NEW YORK (AP) — Diminished local cooperation is putting federal immigration officers in dangerous situations as they track down foreign-born criminals, Immigration and Customs Enforcement officials say.

They say that more of their officers are out on the streets, eating up resources, because cities and states have passed legislation that limits many of the detention requests issued by immigration authorities.

For years, ICE issued the detainers to local and state law enforcement agencies, asking them to hold immigrants for up to 48 hours after they were scheduled for release from jail. Most detainees were then either taken into federal custody to face an immigration judge or be deported.

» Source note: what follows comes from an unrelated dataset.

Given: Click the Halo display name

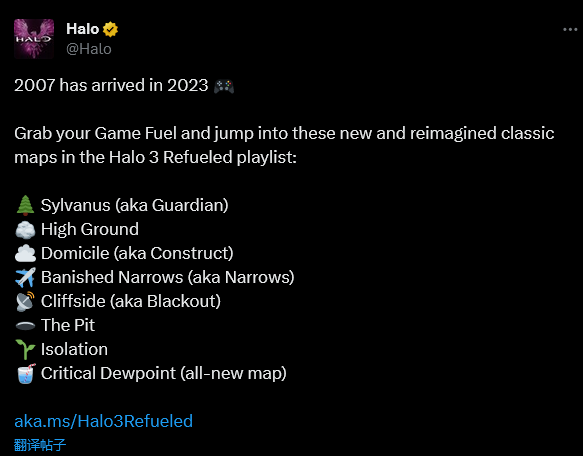Looking at the screenshot, I should (x=83, y=29).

But more than 300 counties and cities, plus California, Connecticut, Illinois, Rhode Island and the District of Columbia, have chosen to release immigrants, claiming too many people who have committed low-level offenses or no crime at all were being deported and unnecessarily separated from their families. Courts have said that honoring detainers without probable cause could result in a civil rights offense.

ICE insists that its priorities have changed and it is only focused on foreign-born criminals who are a threat to society. It deported nearly 316,000 people in fiscal year 2014.

In the first eight months of 2014, immigration officers filed roughly 105,000 requests for local enforcement agencies to hold immigrants but local agencies declined 8,800 of the requests, according to data provided by immigration authorities.

Officers now face more danger because they can’t just pick up foreign-born criminals in a safe environment like Rikers Island, said Christopher Shanahan, field office director for Enforcement and Removal Operations in New York.

“We are in a situation in which we have to provide more men, more workers, more manpower in the streets, where it is more dangerous to take custody of somebody,” said Shanahan. “On the street, when you go into a house, a place of employment, when you are arresting somebody, you don’t know if they have weapons, you don’t know the surroundings.”

Last week, an Associated Press reporter and photographer accompanied officers as they conducted a series of early-morning arrests in the Bronx and Manhattan, part of a nationally-coordinated operation that netted 2,059 people.

A half-dozen ICE officers met at 5:30 a.m. in the parking lot of a Bronx coffee shop, put on black bulletproof vests and reviewed the three people they would try to arrest that morning. After driving quickly to each location in unmarked cars with sirens blaring, they made two arrests: a Mexican man and a Dominican man accused of illegally re-entering into the country, which is considered a high priority for ICE.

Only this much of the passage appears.